PASSAGE GIVEN:
begin
NEW YORK (HedgeWorld.com)–A contentious shareholders’ meeting looms for The Zweig Total Return Fund, Inc., a closed-end mutual fund.

Some dissident shareholders, including hedge fund managers Karpus Investment Management Inc., Pittsford, N.Y., and Opportunity Partners LP, Pleasantville, N.Y., want to see ZTR converted into an open-end fund, and they are waging a proxy fight to that end. The issue will come to a vote at the annual meeting May 12. Other issues at stake on that date: competing slates for the board of directors and the question of a fixed (cash) annual distribution policy.

Cody B. Bartlett Jr., portfolio manager of Karpus, said Wednesday morning that “when its in the interests of our clients we’ll step in and do whatever we have to do to close the discount level” between a fund’s share value and its net asset value.

The dispute turns on a “lifeboat provision” of the articles of incorporation of ZTR that requires its board to submit a proposal to shareholders to convert the fund to an open-ended format whenever the fund trades at a discount of greater than 10% for a full fiscal quarter. That was the case for the final quarter of 2003, so on Dec. 31, the board announced that it would submit such a proposal at the fund’s annual meeting May 12.

The present dispute arose because the same board later decided to advise shareholders to vote against that proposal once submitted. It announced this advice in a February press release.

Mr. Karpus represented in his filing with the Securities and Exchange Commission in April that his firm originally purchased its interest in Zweig for investment purposes only, but was prompted by Zweig’s Feb. 9 press release and its subsequent preliminary proxy filing on Feb. 11 to write to each board member.
end
LISTED ENTRIES:
begin
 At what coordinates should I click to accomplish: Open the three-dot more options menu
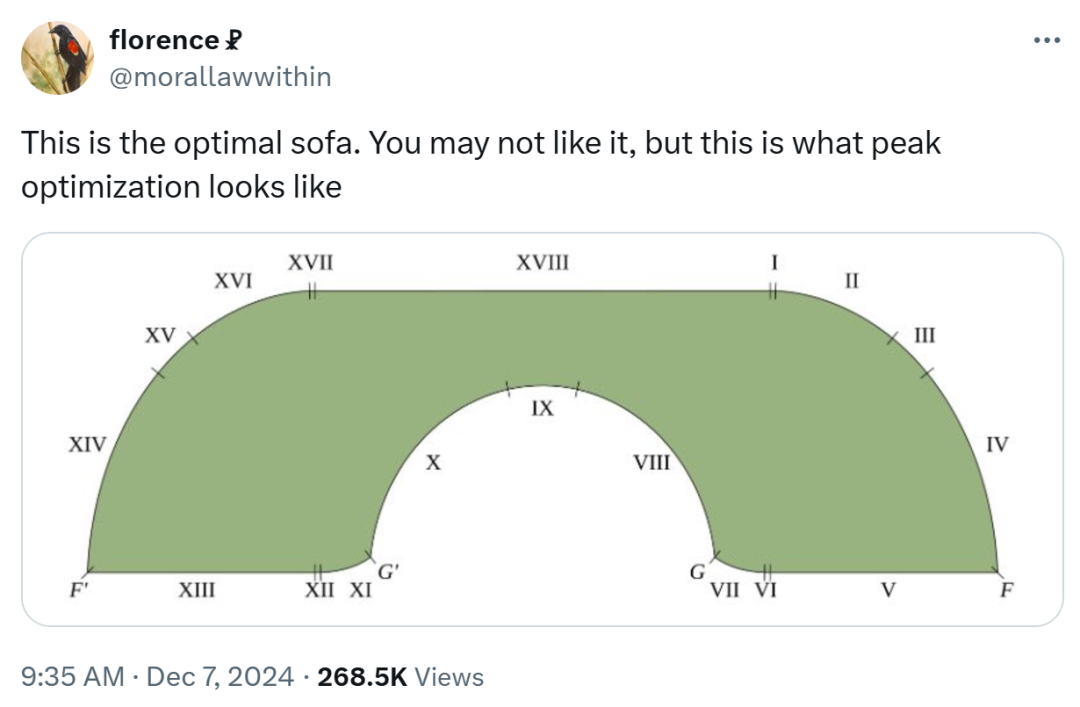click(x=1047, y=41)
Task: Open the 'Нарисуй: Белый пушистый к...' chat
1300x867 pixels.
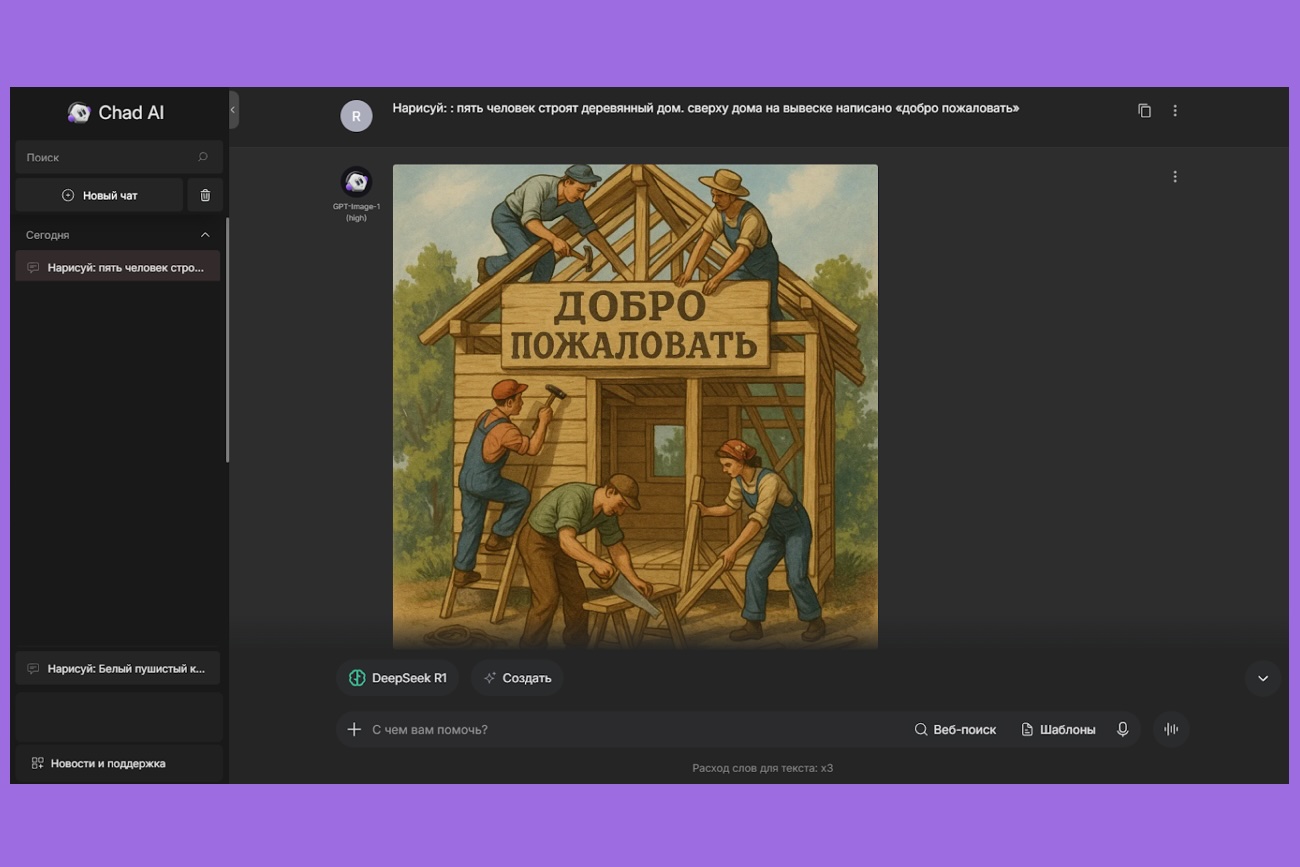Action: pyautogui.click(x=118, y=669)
end
TASKS TO PERFORM:
• A. Lay out every line of the rows in Block 1 as a Markdown table with the columns Row and Line text, numbering the lines and omitting blank ones. Leave the pictures out of your answer.
• B. Proceed with the news report on the Zweig fund proxy fight, continuing from its last sentence.
The news report and the rows in Block 1 are separate material.

ANSWERS PROVIDED:
• A.
| Row | Line text |
|---|---|
| 1 |  At what coordinates should I click to accomplish: Open the three-dot more options menu |
| 2 | click(x=1047, y=41) |
| 3 | Task: Open the 'Нарисуй: Белый пушистый к...' chat |
| 4 | 1300x867 pixels. |
| 5 | Action: pyautogui.click(x=118, y=669) |

• B.
In the Feb. 13 letter to board members, Mr. Bartlett wrote that the management of Zweig “has performed poorly over just about any time period.” As a result, he said, the management has developed a vested interest in avoiding a conversion to the open-end structure, which would “likely result in mass redemptions and a loss of Fund management and Board director fees.” But to actively oppose conversion, he said, is a violation of the fiduciary responsibility of board members.

Five days later, Mr. Bartlett wrote to Zweig’s secretary to submit two potential director nominees: Nelson Lacey, associate professor of finance, Isenberg School of Management, University of Massachusetts, Amherst, and James H. Somers, president of Somers Asset Management Inc., Radnor, Pa. The board declined to present either Messrs. Lacey or Somers as director nominees.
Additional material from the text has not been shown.